このタイムロスにより、7度の世界王者であるハミルトンはポールポジションのランド・ノリスに0.3秒以上の差をつけられ5番手スタートとなりました。ザンフトフェルトにおいて、SF-26のオペレーション上の致命的な弱点が露呈した形です。
Why it matters:
現代のF1予選において、タイヤ温度の管理は勝敗を分ける極めて重要な要素です。ライバルに比べてウォームアップに時間を要したことで、ハミルトンとチームメイトのシャルル・ルクレール両名に大きな影響が出ました。特にセッション終盤に雨の懸念があった中、ハミルトンが準備に費やした追加の75秒は、天候が悪化していれば予選結果を完全に崩壊させかねないリスクを孕んでいました。
The details:
- 予選結果: ハミルトンは1分11秒494で5位、ルクレールは6位。両ドライバーとも、1周の準備ラップではSF-26から最大限のパフォーマンスを引き出すことができませんでした。
- 温度不足: ハミルトンは、アウトラップと準備ラップを経ても、1コーナーに差し掛かる時点でタイヤが準備できておらず、自信を持ってアタックできなかったと説明しています。
- 競合との差: マクラーレンやメルセデスが最小限のウォームアップで競争力のあるタイムを記録したことは、フェラーリがタイヤ運用や低温時の車両特性において後れを取っていることを示唆しています。

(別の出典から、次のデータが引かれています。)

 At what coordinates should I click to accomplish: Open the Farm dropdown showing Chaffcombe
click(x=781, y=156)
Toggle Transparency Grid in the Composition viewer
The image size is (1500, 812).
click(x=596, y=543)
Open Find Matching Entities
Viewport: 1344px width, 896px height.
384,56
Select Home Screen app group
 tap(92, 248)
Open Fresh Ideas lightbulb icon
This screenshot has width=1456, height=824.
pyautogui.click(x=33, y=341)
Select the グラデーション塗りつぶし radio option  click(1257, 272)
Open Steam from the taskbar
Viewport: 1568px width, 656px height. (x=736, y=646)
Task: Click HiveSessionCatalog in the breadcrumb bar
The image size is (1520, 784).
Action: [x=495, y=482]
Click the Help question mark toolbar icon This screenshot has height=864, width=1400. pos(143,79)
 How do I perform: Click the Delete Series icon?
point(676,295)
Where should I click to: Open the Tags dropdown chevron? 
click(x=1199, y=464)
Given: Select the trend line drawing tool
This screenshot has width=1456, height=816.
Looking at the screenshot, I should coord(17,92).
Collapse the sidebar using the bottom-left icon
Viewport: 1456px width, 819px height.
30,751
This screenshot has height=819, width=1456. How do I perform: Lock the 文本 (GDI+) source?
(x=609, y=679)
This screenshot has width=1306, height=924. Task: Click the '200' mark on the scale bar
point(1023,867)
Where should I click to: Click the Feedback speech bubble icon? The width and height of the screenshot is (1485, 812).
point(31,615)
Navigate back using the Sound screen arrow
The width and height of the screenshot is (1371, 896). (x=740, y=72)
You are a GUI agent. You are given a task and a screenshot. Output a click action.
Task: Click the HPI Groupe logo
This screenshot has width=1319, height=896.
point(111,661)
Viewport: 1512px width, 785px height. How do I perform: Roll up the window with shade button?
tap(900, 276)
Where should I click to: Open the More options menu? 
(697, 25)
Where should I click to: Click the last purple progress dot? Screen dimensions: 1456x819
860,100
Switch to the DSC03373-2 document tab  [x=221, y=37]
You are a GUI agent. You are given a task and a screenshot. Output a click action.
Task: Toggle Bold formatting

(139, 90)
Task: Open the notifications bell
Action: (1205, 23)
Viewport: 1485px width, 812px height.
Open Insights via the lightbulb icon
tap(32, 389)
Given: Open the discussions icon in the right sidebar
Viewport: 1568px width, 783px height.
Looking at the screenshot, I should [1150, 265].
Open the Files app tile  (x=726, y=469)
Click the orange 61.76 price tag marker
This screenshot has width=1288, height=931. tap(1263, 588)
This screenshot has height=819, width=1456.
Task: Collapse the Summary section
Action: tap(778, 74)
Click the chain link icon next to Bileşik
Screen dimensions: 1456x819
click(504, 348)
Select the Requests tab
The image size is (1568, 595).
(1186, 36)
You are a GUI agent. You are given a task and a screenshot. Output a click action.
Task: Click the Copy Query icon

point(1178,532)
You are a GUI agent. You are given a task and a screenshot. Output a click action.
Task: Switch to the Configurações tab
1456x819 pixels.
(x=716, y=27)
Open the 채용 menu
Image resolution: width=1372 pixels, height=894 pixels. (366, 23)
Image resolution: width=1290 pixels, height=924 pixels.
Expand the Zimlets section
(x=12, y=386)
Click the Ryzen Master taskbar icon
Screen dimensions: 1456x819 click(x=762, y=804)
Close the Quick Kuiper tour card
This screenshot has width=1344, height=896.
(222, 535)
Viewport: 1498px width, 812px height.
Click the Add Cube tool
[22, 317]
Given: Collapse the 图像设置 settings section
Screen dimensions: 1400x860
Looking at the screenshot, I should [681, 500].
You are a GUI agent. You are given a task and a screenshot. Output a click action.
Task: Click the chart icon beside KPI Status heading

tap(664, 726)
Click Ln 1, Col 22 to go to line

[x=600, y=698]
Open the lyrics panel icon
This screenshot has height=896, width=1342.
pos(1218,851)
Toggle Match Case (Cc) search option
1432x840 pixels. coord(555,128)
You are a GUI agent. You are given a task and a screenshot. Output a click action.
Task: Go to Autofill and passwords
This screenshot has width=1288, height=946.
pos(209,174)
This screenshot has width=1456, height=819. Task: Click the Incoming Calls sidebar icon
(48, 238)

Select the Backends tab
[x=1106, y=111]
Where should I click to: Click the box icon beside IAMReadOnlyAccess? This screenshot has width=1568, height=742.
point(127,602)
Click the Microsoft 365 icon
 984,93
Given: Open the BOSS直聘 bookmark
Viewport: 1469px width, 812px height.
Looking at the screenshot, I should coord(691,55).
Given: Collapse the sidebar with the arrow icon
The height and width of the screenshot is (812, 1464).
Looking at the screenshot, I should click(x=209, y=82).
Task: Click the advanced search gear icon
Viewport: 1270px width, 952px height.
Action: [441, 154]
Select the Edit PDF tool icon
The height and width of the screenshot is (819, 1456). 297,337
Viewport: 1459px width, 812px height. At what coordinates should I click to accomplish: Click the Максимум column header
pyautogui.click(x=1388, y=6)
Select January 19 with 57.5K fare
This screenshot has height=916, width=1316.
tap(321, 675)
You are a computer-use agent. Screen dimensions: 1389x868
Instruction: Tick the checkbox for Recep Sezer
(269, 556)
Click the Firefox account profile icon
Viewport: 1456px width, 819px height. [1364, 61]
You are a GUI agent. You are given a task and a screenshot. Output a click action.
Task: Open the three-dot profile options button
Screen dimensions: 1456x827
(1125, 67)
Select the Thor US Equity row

- その他の要因: スプリント予選からのセットアップ変更によりフロント右のロックアップが発生しましたが、ペース低下の主因はあくまでタイヤ温度にあると主張しています。
What's next:
厳しい結果となりましたが、ハミルトンは車両バランスの改善に手応えを感じており、ルクレールのスプリントレースでの速さを根拠に、日曜日の巻き返しに期待を寄せています。もしSF-26の緩やかなウォームアップ特性が、レース距離におけるタイヤ摩耗(デグラデーション)の抑制に繋がるのであれば、予選の弱点を戦略的な利点に転換できる可能性があります。とはいえ、根本的な解決は不可欠です。